CrossBoundary remains the only operator running this structure at scale. Aggreko’s Syama demonstrates that a project-level build-own-operate contract is executable against a junior or mid-tier mining counterparty, but it is a utility services arrangement, not a project finance transaction. Replicating the CrossBoundary model requires an investment-grade or near-investment-grade offtaker, multi-decade reserve life, audited disclosure, and a jurisdiction where political risk insurance can be priced. Several listed-company African miners meet that bar. Barrick at Kibali and AngloGold’s broader African portfolio are the strongest near-term candidates (EI analysis, DQI-C). No second developer has announced a comparable platform as of this writing.
What We’re Watching
- The next non-Rio build-own-operate transaction, and a second developer’s platform. CrossBoundary’s structure works because Rio Tinto is investment-grade and QMM has produced since 2009. The replicability test has two halves: a second build-own-operate transaction announced against a different mining counterparty, and a second developer assembling a comparable platform-level capital stack at scale. Neither has been disclosed as of this writing.
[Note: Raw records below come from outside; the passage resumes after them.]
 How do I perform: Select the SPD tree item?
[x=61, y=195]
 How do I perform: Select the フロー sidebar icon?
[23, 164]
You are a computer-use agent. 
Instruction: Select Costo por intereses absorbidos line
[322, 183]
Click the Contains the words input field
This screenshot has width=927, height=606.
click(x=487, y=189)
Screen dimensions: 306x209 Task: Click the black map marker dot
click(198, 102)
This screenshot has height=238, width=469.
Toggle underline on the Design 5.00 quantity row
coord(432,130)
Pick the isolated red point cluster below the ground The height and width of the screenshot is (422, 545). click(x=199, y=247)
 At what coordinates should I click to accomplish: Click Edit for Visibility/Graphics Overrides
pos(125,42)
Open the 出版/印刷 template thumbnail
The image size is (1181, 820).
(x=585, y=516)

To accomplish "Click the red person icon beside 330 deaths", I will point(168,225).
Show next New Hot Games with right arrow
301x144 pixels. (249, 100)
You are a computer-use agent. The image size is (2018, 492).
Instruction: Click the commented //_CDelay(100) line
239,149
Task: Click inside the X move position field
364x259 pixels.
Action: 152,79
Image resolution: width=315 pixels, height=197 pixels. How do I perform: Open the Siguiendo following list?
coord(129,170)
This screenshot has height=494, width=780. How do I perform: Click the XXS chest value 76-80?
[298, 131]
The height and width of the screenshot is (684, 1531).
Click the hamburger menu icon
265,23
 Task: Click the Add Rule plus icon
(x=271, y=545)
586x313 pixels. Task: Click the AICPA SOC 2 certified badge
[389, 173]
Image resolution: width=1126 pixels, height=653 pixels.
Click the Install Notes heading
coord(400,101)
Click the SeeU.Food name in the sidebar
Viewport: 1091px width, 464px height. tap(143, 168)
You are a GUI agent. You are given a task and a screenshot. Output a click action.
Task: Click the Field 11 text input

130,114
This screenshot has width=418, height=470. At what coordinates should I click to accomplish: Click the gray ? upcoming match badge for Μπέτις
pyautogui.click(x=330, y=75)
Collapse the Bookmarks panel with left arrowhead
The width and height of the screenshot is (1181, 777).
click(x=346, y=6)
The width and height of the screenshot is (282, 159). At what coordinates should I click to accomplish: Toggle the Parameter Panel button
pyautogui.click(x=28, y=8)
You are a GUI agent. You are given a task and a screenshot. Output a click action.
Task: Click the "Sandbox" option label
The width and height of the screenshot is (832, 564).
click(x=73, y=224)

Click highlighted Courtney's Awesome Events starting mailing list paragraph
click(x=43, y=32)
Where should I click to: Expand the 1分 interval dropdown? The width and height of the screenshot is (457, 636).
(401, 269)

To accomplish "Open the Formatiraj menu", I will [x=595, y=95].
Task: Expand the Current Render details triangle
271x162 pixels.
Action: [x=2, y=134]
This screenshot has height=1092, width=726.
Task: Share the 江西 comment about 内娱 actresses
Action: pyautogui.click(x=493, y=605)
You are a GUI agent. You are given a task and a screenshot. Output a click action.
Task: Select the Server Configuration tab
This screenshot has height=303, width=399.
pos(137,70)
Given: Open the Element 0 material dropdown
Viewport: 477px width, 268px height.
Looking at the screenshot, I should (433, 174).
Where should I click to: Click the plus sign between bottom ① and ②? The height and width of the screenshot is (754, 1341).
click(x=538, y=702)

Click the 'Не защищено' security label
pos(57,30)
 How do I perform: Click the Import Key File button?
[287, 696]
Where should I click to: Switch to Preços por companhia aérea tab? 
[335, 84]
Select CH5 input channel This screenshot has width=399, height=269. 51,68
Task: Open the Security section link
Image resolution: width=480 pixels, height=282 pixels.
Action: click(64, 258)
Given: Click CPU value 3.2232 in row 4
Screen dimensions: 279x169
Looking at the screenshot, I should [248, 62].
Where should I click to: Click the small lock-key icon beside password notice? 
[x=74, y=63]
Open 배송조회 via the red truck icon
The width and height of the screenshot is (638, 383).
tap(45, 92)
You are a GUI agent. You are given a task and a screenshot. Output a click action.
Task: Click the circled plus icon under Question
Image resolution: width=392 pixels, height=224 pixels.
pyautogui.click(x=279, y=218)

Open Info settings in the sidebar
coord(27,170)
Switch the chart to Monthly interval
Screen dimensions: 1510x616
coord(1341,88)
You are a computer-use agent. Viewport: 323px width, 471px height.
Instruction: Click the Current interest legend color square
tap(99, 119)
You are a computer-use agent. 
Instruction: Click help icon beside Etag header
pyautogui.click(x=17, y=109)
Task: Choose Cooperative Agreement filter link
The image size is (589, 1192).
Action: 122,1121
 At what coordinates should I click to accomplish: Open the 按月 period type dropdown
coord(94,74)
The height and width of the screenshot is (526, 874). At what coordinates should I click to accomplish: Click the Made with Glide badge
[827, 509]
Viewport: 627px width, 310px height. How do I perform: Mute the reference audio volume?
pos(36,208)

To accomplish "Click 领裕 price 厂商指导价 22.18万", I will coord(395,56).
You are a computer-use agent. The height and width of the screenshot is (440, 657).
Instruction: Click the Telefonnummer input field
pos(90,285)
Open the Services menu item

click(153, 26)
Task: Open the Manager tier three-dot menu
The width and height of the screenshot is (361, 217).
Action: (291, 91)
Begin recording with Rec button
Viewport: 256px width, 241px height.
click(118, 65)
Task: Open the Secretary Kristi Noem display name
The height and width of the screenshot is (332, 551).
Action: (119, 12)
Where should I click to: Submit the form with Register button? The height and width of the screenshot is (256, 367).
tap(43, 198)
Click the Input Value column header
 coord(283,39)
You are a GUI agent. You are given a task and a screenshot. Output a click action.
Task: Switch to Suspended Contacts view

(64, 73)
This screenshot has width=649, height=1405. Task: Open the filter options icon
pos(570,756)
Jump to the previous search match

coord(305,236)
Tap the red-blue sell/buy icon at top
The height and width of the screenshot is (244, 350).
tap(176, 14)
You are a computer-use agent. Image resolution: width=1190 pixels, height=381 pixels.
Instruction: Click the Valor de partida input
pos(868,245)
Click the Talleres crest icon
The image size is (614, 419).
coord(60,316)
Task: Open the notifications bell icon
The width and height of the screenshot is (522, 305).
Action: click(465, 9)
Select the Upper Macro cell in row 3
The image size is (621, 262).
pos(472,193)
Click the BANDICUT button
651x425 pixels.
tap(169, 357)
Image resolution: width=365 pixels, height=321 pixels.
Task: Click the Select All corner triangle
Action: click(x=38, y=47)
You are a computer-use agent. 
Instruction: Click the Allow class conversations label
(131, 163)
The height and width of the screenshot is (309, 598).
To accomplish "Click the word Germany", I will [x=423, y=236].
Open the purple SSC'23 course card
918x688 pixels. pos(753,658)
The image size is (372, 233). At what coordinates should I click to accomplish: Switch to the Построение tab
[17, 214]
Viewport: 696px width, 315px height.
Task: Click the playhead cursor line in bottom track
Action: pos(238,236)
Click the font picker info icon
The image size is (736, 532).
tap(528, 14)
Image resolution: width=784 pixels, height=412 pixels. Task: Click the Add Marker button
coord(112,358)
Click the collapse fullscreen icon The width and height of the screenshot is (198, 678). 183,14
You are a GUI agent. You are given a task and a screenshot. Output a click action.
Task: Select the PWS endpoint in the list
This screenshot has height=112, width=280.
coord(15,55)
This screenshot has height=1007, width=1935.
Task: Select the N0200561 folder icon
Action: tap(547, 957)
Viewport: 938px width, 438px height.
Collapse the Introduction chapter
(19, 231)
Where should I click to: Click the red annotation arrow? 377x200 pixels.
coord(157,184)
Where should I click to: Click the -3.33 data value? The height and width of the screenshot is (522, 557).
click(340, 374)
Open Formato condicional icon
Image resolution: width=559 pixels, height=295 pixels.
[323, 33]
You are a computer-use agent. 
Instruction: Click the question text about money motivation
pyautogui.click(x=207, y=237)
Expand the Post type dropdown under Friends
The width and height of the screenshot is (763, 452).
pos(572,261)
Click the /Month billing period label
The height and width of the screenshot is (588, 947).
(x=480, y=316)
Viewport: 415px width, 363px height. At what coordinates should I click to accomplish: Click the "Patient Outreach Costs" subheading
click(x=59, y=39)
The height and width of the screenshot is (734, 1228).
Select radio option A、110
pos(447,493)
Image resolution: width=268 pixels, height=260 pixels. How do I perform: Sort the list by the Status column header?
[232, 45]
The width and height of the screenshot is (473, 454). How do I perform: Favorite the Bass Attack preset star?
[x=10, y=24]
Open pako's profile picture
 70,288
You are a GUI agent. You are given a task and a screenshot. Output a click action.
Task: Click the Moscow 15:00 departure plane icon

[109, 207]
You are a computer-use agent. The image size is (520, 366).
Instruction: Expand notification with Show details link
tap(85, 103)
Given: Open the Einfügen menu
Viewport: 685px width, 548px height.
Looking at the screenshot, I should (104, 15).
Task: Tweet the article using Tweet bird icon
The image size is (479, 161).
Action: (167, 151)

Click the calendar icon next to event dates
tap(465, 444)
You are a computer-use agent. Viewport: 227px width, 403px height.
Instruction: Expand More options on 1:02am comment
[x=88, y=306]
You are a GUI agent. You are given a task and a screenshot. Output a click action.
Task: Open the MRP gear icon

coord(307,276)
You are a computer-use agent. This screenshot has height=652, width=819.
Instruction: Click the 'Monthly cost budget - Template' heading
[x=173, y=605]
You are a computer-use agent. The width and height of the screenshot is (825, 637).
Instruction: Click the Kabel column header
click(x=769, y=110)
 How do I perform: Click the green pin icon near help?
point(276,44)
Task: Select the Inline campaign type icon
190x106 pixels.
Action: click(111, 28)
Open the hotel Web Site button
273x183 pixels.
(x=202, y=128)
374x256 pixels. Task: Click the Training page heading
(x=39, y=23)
- Mali risk repricing. Three of the six operations sit in Mali: Loulo-Gounkoto, Fekola, and Syama, totalling 132 megawatts, 62 per cent of the disclosed dataset. All three sit in a country under military governance since 2021. The existing power assets are operational, but the country risk surrounding them moves with each political cycle. How that risk is priced in any future refinancing or developer-model transaction will determine whether the build-own-operate model can extend into the higher-country-risk corridors where the largest remote-mine builds are concentrated.
Bottom Line
The cost case for switching captive power at Africa’s remote mines from diesel to solar-plus-storage hybrid no longer divides opinion. The disclosed build is 213 megawatts across six operations. Four were financed from mining-company balance sheets; two were structured as build-own-operate transactions with meaningfully different capital models. The disclosed pipeline will continue to grow and the cost spread to widen.
The transition will continue. This dataset reveals the capital structure that will fund the next wave. CrossBoundary Energy’s platform stack at QMM is the only platform-level, project-finance-structured example of off-balance-sheet capital assembled at scale for African mining captive renewables. Whether enough Rio-equivalent counterparties produce bankable offtake to absorb that capacity, and whether a second developer assembles a comparable platform, will determine the pace of the build through this decade. Parts 2 and 3 apply the same analytical frame to grid-connected and end-market-driven builds, each with a different financing architecture.